→ Directions
Rewrite the lines from the one containing "Where should I" through the one containing "The height and", inclusive, replacing "venue text" with "venue label" and leaving everything else as it is.

-- start Data in this exercise --

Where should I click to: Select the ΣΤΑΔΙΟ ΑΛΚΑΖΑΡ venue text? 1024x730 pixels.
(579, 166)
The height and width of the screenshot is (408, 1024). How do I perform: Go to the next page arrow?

-- end Data in this exercise --
-- start Data in this exercise --

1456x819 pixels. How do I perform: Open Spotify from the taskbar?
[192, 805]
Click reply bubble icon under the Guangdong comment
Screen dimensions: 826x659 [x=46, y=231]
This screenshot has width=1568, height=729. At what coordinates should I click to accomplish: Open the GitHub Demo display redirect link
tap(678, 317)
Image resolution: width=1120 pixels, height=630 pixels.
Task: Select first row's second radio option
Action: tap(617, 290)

-- end Data in this exercise --

→ Answer to this task
Where should I click to: Select the ΣΤΑΔΙΟ ΑΛΚΑΖΑΡ venue label? 1024x730 pixels.
(579, 166)
The height and width of the screenshot is (408, 1024). How do I perform: Go to the next page arrow?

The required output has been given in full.